On 1 December 2021, the long-awaited amendments to the Owners Corporations Act 2006 (the Act) and Owners Corporations Regulations 2018 (the Regulations) came into effect.

These amendments address many of the gaps and irregularities that have emerged since the legislation was enacted some 15 years ago.

In this update, we summarise some of the most significant changes in the Act relating to the operation of owners corporations. This is not intended to be an exhaustive list of all the changes, instead it provides a useful snapshot of issues to keep in mind in respect of how your owners corporation must now be operated.

We will publish a separate update summarising the new Regulations.

Owners corporation structure

Owners corporations are no longer structured as prescribed and non-prescribed. Instead there are now five tiers of owners corporations, which include:

  • Tier 1 — more than 100 occupiable lots.
  • Tier 2 — 51 to 100 occupiable lots.
  • Tier 3 — 10 to 50 occupiable lots.
  • Tier 4 — 3 to 9 occupiable lots.
  • Tier 5 — a 2-lot subdivision or is a services only owners corporation (being an owners corporation that has no land or buildings and is essentially created to accommodate common meters for the supply of utilities.

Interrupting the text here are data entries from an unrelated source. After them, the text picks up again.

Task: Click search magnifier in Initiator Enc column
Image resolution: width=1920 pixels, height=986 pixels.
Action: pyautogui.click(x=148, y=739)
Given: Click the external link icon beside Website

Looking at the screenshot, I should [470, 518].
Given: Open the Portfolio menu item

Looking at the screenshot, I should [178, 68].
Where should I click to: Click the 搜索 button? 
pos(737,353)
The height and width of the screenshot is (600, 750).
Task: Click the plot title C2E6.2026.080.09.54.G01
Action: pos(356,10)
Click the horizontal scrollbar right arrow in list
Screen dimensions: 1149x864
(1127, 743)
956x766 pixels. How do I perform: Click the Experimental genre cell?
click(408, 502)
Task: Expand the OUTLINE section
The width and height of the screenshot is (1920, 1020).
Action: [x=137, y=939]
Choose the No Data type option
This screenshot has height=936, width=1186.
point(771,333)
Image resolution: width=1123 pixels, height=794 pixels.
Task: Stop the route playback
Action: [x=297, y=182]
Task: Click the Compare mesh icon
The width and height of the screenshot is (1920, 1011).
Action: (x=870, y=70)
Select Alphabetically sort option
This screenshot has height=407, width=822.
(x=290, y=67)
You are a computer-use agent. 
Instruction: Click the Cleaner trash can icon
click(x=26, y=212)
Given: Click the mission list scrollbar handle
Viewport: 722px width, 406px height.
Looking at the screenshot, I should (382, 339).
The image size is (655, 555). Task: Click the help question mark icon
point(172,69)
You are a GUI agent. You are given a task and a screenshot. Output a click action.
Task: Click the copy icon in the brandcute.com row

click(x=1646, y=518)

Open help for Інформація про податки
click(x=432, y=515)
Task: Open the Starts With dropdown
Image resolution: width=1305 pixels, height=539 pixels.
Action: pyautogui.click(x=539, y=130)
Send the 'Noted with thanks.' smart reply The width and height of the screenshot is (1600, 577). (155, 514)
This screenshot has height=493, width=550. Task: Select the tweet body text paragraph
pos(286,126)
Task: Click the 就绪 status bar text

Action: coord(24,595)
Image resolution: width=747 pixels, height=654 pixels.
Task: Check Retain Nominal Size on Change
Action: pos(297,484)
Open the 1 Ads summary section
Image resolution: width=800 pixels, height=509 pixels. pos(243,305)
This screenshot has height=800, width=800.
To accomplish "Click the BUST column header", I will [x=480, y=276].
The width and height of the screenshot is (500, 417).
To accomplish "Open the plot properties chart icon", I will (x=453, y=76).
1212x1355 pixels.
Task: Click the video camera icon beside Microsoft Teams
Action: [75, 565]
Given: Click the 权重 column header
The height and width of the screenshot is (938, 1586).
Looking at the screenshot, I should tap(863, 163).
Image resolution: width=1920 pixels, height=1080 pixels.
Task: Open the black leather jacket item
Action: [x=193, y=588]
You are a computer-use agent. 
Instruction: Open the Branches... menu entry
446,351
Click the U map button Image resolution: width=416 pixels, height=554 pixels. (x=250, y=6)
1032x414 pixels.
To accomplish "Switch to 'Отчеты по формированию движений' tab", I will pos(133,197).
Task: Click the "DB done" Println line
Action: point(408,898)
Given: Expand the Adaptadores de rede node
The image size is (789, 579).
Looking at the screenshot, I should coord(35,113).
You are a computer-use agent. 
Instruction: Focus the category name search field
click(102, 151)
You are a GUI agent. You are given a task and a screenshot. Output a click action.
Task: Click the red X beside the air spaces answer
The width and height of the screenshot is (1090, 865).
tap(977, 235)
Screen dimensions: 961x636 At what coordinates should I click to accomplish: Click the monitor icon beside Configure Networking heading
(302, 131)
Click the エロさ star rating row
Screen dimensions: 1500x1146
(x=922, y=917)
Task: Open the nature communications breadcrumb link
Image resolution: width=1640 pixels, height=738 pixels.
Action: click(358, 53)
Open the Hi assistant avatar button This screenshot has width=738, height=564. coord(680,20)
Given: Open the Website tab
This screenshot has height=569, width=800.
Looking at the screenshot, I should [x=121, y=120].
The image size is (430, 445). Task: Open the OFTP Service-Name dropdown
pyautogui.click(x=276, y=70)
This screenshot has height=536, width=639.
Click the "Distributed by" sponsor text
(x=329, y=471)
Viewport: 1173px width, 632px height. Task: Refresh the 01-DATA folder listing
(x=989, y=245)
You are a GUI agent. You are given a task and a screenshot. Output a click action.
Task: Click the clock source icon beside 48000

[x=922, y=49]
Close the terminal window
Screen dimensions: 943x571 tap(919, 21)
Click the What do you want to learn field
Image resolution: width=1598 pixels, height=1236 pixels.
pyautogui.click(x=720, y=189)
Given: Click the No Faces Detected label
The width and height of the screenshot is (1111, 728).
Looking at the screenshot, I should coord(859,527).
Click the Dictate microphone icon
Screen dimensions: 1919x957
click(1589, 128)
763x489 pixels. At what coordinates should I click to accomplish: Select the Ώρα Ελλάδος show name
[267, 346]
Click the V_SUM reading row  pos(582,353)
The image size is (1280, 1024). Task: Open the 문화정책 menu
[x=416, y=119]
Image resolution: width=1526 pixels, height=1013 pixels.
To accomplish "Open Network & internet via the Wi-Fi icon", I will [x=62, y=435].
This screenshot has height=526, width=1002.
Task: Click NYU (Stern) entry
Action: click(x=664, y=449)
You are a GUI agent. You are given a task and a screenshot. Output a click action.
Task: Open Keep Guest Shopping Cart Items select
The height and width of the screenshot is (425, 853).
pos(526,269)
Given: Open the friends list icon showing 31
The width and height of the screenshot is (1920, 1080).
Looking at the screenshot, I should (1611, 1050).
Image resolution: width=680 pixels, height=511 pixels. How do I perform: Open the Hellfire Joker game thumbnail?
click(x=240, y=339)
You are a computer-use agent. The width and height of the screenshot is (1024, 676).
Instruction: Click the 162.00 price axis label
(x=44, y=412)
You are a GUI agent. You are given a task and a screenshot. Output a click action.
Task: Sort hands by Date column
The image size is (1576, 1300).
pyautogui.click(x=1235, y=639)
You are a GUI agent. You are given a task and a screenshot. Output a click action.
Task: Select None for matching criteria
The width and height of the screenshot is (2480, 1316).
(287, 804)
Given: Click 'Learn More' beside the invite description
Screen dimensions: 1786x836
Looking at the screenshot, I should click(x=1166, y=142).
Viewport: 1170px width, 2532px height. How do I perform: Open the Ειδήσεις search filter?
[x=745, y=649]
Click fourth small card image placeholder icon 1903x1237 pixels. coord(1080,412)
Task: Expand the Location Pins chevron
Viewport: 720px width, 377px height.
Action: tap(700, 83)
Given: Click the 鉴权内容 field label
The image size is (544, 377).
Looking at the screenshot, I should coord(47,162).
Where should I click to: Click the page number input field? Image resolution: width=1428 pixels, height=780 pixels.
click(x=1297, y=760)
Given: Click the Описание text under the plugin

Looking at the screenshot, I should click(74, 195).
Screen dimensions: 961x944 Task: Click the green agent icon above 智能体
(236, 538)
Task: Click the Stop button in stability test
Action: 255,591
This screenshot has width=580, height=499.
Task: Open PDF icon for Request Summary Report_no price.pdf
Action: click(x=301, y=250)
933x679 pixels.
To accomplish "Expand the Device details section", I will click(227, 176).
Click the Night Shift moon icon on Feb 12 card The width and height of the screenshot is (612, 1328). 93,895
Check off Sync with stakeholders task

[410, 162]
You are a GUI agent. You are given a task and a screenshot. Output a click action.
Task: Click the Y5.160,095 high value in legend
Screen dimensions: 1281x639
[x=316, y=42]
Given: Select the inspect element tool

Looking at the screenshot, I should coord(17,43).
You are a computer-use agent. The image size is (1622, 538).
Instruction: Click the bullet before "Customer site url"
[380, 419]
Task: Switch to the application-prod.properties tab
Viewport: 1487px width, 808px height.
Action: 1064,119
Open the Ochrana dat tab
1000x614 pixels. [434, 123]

Each of the five tiers have different degrees of regulation depending on the number of occupiable lots, such as:

  • whether or not the owners corporation must appoint a manager (Tier 1 must, Tiers 2-5 may);
  • whether or not the financial statements of the owners corporation must be audited or reviewed by an independent accountant (Tier 1 must be audited, Tier 2 must be at least reviewed by an independent auditor, Tiers 3-5 can decide);
  • whether or not a maintenance plan is required (Tiers 1 and 2 must, Tiers 3-5 can decide); and
  • the number of proxies a person can hold for voting purposes at a meeting of an owners corporation.

There is no longer a carve out to the need for an owners corporation to pass a special resolution to authorise the bringing of legal proceedings for debt recovery and rule enforcement. There is a new carve out, namely that the matter is within the civil jurisdictional limit of the Magistrates Court and the proceeding is to be issued in VCAT or the Magistrates Court (or corresponding court in other States).

The question to be considered in deciding whether or not a special resolution is required is whether the claim to be made falls within the civil jurisdiction of the Magistrates Court.

The starting point of this analysis is section 100 of the Magistrates Court Act 1989. In short, the amount of the claim or the value of the claim being made must be no more than $100,000 in order for an owners corporation to be able to approve the bringing of legal proceedings by way of an ordinary resolution.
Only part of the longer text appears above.